If you're like me, then you will be disappointed that all of the home nations have been knocked out of the Rugby World Cup. If you're really like me, doing some maths related to rugby will cheer you up...
The scoring system in rugby awards points in packets of 3, 5 and 7. This leads a number of interesting questions that you can find in my guest puzzle on Alex Bellos's Guardian blog. In this blog post, we will focus on another area of rugby: conversion kicking.
Conversion kicks
When a try is scored by putting the ball down behind the line, the scoring team gets to take a conversion kick. This kick must be taken in line with where the try was scored but it is up to the kicker how far away the kick should be taken. But how far back should the ball be taken to make the kick easiest?
Too close (red) and too far away (blue) will give small angles to aim at. Somewhere in the middle is needed (green).
One way to answer this question is to look to maximise the angle between the posts which the kicker will have to aim at: if the kick is taken too close to or too far from the goal line there will be a very thin angle to aim at. Somewhere between these extremes there will be a maximum angle to aim at.
When looking to maximise this angle, we can use one of the 'circle theorems' which have tormented many generations of GCSE maths students: 'angles subtended by the same arc at the circumference are equal'. This means that if a circle is drawn going through both posts, then the angle made at any point on this circle will be the same.
The angles made by the red and blue lines are equal because 'angles subtended by the same arc at the circumference are equal'.
A larger circle drawn through the posts will give a smaller angle. If a vertical line is drawn which just touches the right of the circle, then the point at which it touches the circle will be the best place on this line to take a kick. This is because any other point on the line will be on a larger circle and so make a smaller angle.

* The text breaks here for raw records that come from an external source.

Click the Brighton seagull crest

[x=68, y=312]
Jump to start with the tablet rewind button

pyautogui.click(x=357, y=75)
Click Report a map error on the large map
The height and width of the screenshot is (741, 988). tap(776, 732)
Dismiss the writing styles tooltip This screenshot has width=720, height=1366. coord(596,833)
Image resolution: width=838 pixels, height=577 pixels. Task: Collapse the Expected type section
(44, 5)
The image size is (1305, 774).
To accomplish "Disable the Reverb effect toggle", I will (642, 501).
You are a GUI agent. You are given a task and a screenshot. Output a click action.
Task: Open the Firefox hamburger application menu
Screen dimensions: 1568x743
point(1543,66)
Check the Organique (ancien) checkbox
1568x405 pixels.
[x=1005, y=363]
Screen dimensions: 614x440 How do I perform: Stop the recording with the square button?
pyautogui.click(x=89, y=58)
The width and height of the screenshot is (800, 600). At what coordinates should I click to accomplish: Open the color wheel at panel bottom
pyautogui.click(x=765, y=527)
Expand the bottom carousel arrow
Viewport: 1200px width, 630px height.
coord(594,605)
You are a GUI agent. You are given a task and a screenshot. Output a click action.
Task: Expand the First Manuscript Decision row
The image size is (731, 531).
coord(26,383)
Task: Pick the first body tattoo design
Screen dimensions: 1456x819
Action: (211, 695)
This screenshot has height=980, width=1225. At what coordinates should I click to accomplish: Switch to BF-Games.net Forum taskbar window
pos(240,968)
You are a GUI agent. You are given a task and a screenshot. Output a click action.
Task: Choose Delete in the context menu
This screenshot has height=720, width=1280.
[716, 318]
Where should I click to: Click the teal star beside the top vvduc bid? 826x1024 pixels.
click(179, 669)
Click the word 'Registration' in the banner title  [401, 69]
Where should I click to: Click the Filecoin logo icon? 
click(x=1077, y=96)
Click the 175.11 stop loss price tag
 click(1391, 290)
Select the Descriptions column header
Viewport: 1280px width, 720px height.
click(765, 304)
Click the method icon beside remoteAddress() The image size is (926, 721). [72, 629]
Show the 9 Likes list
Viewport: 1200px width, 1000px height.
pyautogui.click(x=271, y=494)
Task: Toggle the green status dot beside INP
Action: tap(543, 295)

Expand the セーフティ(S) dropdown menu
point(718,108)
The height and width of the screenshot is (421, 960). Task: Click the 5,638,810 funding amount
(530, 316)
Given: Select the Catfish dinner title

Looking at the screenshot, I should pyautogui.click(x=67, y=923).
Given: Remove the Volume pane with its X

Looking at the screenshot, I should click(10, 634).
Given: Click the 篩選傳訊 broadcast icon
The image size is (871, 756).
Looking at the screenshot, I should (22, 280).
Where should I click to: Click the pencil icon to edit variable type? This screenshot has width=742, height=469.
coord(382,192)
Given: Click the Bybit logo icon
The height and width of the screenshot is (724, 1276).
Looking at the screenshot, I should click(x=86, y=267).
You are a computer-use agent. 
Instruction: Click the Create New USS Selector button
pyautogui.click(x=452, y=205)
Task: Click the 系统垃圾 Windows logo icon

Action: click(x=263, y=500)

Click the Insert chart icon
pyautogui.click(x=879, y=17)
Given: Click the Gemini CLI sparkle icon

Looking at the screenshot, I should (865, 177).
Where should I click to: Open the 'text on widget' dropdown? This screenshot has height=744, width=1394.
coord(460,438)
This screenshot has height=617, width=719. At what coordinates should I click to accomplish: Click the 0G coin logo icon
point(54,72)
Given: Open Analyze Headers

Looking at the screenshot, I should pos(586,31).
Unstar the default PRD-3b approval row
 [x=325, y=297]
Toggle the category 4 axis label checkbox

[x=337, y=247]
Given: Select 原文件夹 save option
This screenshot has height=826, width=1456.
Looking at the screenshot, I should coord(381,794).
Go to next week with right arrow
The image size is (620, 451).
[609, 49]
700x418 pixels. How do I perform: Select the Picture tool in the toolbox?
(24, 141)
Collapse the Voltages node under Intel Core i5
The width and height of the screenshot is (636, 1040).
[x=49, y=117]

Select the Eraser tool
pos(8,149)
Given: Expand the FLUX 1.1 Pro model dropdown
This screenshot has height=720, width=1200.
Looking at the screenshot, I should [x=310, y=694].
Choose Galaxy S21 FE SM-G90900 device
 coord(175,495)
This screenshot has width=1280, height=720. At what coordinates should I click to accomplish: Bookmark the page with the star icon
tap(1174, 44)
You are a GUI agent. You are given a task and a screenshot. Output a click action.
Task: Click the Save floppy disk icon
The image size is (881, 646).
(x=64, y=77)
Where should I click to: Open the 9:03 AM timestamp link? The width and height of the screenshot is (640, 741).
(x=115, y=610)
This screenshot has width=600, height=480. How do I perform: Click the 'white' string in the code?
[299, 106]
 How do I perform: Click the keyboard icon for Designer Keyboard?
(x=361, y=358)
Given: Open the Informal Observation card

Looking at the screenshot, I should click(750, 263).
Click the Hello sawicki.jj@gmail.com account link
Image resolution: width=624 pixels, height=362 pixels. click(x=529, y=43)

Using this method for circles of different sizes leads to the following diagram, which shows where the kick should be taken for every position a try could be scored:
This, however, is not the best place to take the kick.
Taking account of height
When a try is scored near the posts, the above method recommends a position from where the ball must be kicked at an impossibly steep angle to go over. To deal with this problem, we are going to have to look at the situation from the side.
When kicked, the ball will travel along a parabola (ignoring air resistance and wind as their effects will be small[citation needed]). Given a distance from the posts, there will be two angles which the ball can be kicked at and just make it over the bar. Kicking at any angle between these two will lead to a successful conversion. Again, we have an angle which we would like to maximise.
However, the position where this angle is maximised is very unlikely to also maximise the angle we looked at earlier. To find the best place to kick from, we need to find a compromise point where both angles are quite big.
To do this, imagine that the kicker is standing inside a large sphere. For each point on the sphere, kicking the ball at the point will either lead to it going over or missing. We can draw a shape on the sphere so that aiming inside the shape will lead to scoring. Our sensible kicker will aim at the centre of this shape.
But our kicker will not be able to aim perfectly: there will be some random variation. We can predict that this variation will follow a Kent distribution, which is like a normal distribution but on the surface of a sphere. We can use this distribution to calculate the probability that our kicker will score. We would like to maximise this probability.
The Kent distribution can be adjusted to reflect the accuracy of the kicker. Below are the optimal kicking positions for an inaccurate, an average and a very accurate kicker.
The best place to take a kick for a bad kicker (top), an average kicker (middle) and a good kicker (bottom). All the kickers kick the ball at 30m/s.
As you might expect, the less accurate kicker should stand slightly further forwards to make it easier to aim. Perhaps surprisingly, the good kicker should stand further back when between the posts than when in line with the posts.
The model used to create these results could be further refined. Random variation in the speed of the kick could be introduced. Or the kick could be made to have more variation horizontally than vertically: there are parameters in the Kent distribution which allow this to be easily adjusted. In fact, data from players could be used to determine the best position for each player to kick from.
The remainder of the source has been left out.